18.In the merits stage the petitioners have also alleged the violation of the rights to life and personal integrity established in Articles 4.1 and 5.1 of the Convention, resulting from the lack of compliance with the precautionary measures granted in favor of Cacique Marquinhos and Zenilda Maria de Araújo. They specifically mentioned the attempted assassination suffered by Cacique Marquinhos on February 2003. Also at the merits stage the petitioners submitted arguments on alleged violations relating to the context of tension and insecurity that has characterized the demarcation process, as well as the difficulties in the implementation of the precautionary measures. They argued generally that the number of deaths that occurred during the demarcation process have not been properly investigated, nor has the attempted murder suffered by the Cacique Marquinhos on 7 February 2003 been duly investigated. This, according to the petitioners, has resulted in distrust of the Xucuru indigenous people towards the State authorities, particularly the Federal Police and the Federal Public Ministry (hereinafter "MPF"). Also, with respect to the MPF, in the merits stage the petitioners stressed that the "new strategy" by non-indigenous to obstruct the demarcation is the "criminalization of indigenous leaders", which is supported by that body, and they indicate that this is It reflected in "countless criminal actions" promoted by the MPF against the Xucuru indigenous people. They cited as an example the criminal action brought against Cacique Marquinhos for events that occurred after the assassination attempt against him when the Xucuru indigenous people destroyed lands and property in the city of Pesqueira.

B.State

19.The State argues that the administrative process of demarcation of the Xucuru indigenous territory has formally concluded after due registration of the indigenous land in November 2005 as property of the Federal Union. The State adds that the only thing that has not yet been accomplished is the full removal of non-indigenous occupants after the payment of compensation in accordance with relevant legislation. Thus, the State alleges that it has duly recognized the right of the Xucuru indigenous people and its members to their ancestral territory.

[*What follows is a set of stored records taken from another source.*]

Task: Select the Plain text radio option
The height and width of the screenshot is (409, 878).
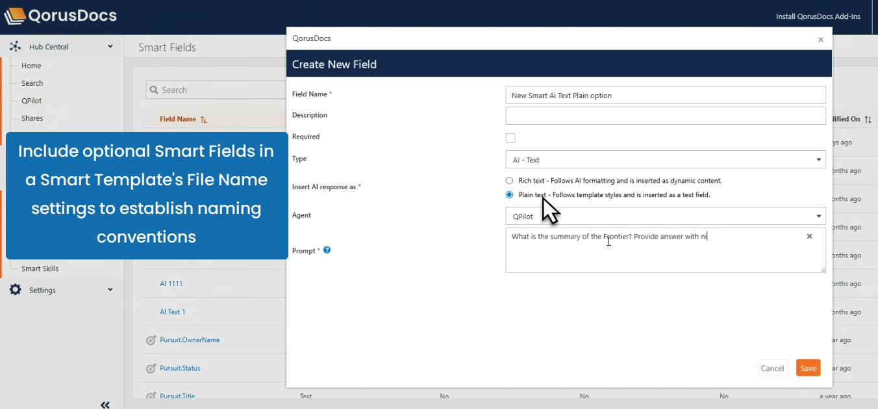Action: pyautogui.click(x=509, y=195)
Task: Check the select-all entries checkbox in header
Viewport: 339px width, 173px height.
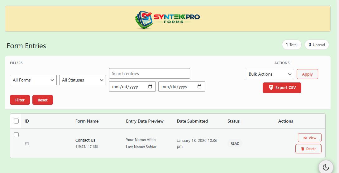Action: click(x=16, y=121)
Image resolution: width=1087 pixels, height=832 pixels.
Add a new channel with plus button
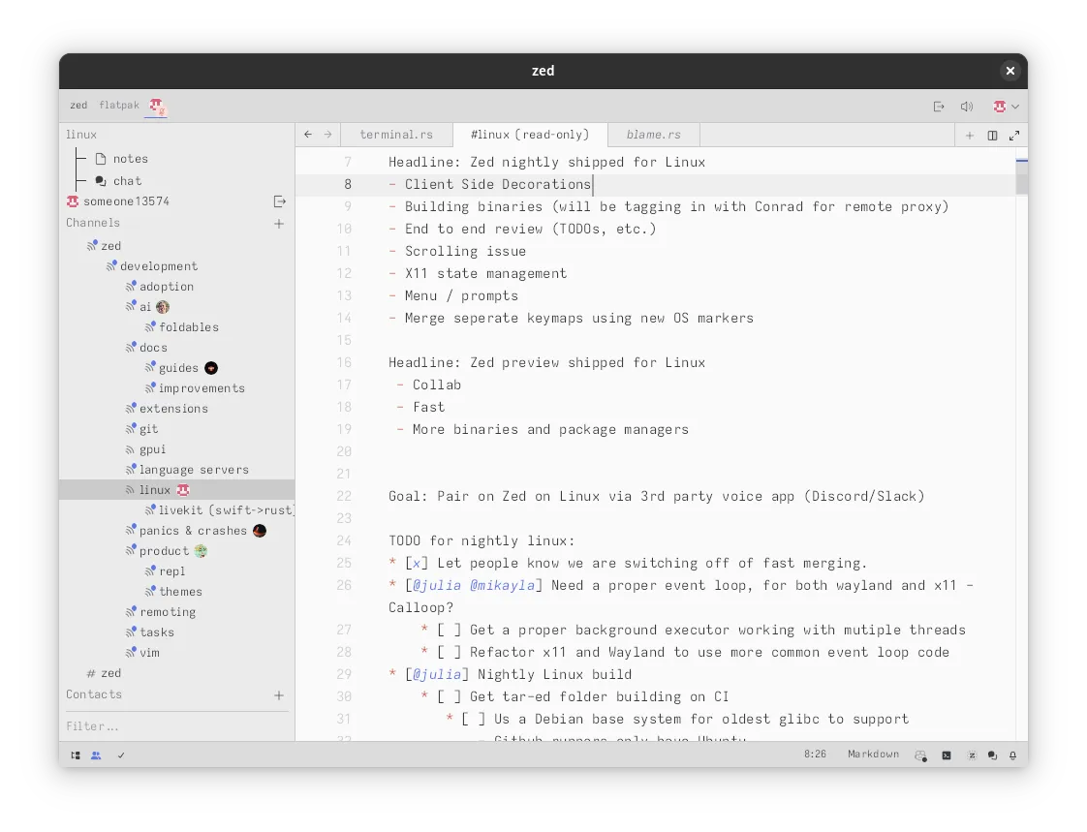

20.Specifically, the State contends that the administrative process of demarcation of the Xucuru indigenous territory began in 1989, through identification and demarcation of the territory conducted by the Technical Group of FUNAI created by Decree (Portaria) No. 218 /FUNAI/89. According to the State, the identification and demarcation report was approved by the President of FUNAI in 1992 and shortly after the Minister of Justice declared the possession by the alleged victims of the Xucuru indigenous territory, through Portaria No. 259/MJ/92 on 28 May, 1992. According to the State the physical demarcation of the territory was carried out in 1995. The State reports that in 1996 Decree No. 1.775 was promulgated, which gave the good-faith occupants of the indigenous lands the possibility to challenge the demarcation process and, as a result, 269 challenges were filed by parties interested in the Xucuru indigenous territory. The State argues that those challenges were all simultaneously rejected by Ministerial Decision (Despacho) No. 32 from the Minister of Justice, which was published in the Official Gazette of the Union (hereinafter "DOU") on July 10, 1996. The State adds that on April 30, 2001, through a Presidential Decree published in the DOU on May 2, 2001, the executive branch of Brazil homologated the demarcation of the Xucuru indigenous territory corresponding to an area of ​​27.055,0583 hectares. According to the State, the next step, consisting of the registration of indigenous territory, was not carried out immediately because the Property Registry official Official of the City of Pesqueira filed the objection motion (Ação de suscitação de dúvidas) No. 2002.83.00.012334-9 (original number 2002.83.00.012334-9) in August 2002. The State warns that such action was dismissed on June 22, 2005 and that it proceeded to register the indigenous territory in November 18, 2005, as property of the Federal Union for permanent "possession" of the Xucuru indigenous people. The State notes that the administrative demarcation process was formally concluded with the registration of the Xucuru indigenous lands on that date.